* **About this task**
Each record must appear in the answer exactly as given.

(Records excerpted from a collection)
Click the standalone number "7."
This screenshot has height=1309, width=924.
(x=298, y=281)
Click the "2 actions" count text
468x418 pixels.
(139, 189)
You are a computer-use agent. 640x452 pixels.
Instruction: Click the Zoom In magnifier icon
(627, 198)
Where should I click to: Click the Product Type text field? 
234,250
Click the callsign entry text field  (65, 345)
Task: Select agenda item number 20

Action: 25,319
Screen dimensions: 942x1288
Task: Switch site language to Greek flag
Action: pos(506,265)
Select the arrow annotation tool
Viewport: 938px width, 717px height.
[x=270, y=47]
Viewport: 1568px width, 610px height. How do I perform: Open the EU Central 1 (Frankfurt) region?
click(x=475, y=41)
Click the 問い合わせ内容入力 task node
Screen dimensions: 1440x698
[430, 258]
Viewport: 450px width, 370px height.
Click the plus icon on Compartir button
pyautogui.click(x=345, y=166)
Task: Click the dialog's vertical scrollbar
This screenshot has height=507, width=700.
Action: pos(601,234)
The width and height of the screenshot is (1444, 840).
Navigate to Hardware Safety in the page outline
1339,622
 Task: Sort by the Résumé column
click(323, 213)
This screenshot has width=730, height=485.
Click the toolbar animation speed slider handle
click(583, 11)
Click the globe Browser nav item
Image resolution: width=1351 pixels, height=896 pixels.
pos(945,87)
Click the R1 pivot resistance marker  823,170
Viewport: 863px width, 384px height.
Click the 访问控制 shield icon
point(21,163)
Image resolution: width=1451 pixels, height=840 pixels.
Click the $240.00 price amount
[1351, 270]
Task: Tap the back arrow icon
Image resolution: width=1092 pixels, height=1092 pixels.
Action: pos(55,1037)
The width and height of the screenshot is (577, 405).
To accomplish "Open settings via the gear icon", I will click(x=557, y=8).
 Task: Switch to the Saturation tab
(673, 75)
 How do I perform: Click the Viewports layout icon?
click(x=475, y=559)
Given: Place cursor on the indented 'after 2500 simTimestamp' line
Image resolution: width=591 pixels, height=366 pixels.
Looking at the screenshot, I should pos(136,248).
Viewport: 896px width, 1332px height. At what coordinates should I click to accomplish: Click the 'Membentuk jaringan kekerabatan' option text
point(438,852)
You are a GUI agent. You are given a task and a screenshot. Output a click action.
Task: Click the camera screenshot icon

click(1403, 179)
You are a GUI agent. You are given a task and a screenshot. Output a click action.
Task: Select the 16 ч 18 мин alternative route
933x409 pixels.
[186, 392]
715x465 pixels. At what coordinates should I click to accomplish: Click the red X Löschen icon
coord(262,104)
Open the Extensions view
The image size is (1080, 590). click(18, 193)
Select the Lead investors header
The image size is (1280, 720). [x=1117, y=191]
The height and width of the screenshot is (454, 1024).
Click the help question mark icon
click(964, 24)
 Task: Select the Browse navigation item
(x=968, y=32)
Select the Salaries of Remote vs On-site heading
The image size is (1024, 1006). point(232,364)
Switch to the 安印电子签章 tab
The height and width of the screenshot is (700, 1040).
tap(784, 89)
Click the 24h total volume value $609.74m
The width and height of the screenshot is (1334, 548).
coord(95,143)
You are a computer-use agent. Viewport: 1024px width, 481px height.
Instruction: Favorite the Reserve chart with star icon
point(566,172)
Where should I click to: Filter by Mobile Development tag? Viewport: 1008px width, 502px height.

* **Exercise output**
Click the standalone number "7."
This screenshot has height=1309, width=924.
(x=298, y=281)
Click the "2 actions" count text
468x418 pixels.
(139, 189)
You are a computer-use agent. 640x452 pixels.
Instruction: Click the Zoom In magnifier icon
(627, 198)
Where should I click to: Click the Product Type text field? 
234,250
Click the callsign entry text field  (65, 345)
Task: Select agenda item number 20

Action: 25,319
Screen dimensions: 942x1288
Task: Switch site language to Greek flag
Action: pos(506,265)
Select the arrow annotation tool
Viewport: 938px width, 717px height.
[x=270, y=47]
Viewport: 1568px width, 610px height. How do I perform: Open the EU Central 1 (Frankfurt) region?
click(x=475, y=41)
Click the 問い合わせ内容入力 task node
Screen dimensions: 1440x698
[430, 258]
Viewport: 450px width, 370px height.
Click the plus icon on Compartir button
pyautogui.click(x=345, y=166)
Task: Click the dialog's vertical scrollbar
This screenshot has height=507, width=700.
Action: pos(601,234)
The width and height of the screenshot is (1444, 840).
Navigate to Hardware Safety in the page outline
1339,622
 Task: Sort by the Résumé column
click(323, 213)
This screenshot has width=730, height=485.
Click the toolbar animation speed slider handle
click(583, 11)
Click the globe Browser nav item
Image resolution: width=1351 pixels, height=896 pixels.
pos(945,87)
Click the R1 pivot resistance marker  823,170
Viewport: 863px width, 384px height.
Click the 访问控制 shield icon
point(21,163)
Image resolution: width=1451 pixels, height=840 pixels.
Click the $240.00 price amount
[1351, 270]
Task: Tap the back arrow icon
Image resolution: width=1092 pixels, height=1092 pixels.
Action: pos(55,1037)
The width and height of the screenshot is (577, 405).
To accomplish "Open settings via the gear icon", I will click(x=557, y=8).
 Task: Switch to the Saturation tab
(673, 75)
 How do I perform: Click the Viewports layout icon?
click(x=475, y=559)
Given: Place cursor on the indented 'after 2500 simTimestamp' line
Image resolution: width=591 pixels, height=366 pixels.
Looking at the screenshot, I should pos(136,248).
Viewport: 896px width, 1332px height. At what coordinates should I click to accomplish: Click the 'Membentuk jaringan kekerabatan' option text
point(438,852)
You are a GUI agent. You are given a task and a screenshot. Output a click action.
Task: Click the camera screenshot icon

click(1403, 179)
You are a GUI agent. You are given a task and a screenshot. Output a click action.
Task: Select the 16 ч 18 мин alternative route
933x409 pixels.
[186, 392]
715x465 pixels. At what coordinates should I click to accomplish: Click the red X Löschen icon
coord(262,104)
Open the Extensions view
The image size is (1080, 590). click(18, 193)
Select the Lead investors header
The image size is (1280, 720). [x=1117, y=191]
The height and width of the screenshot is (454, 1024).
Click the help question mark icon
click(964, 24)
 Task: Select the Browse navigation item
(x=968, y=32)
Select the Salaries of Remote vs On-site heading
The image size is (1024, 1006). point(232,364)
Switch to the 安印电子签章 tab
The height and width of the screenshot is (700, 1040).
tap(784, 89)
Click the 24h total volume value $609.74m
The width and height of the screenshot is (1334, 548).
coord(95,143)
You are a computer-use agent. Viewport: 1024px width, 481px height.
Instruction: Favorite the Reserve chart with star icon
point(566,172)
Where should I click to: Filter by Mobile Development tag? Viewport: 1008px width, 502px height.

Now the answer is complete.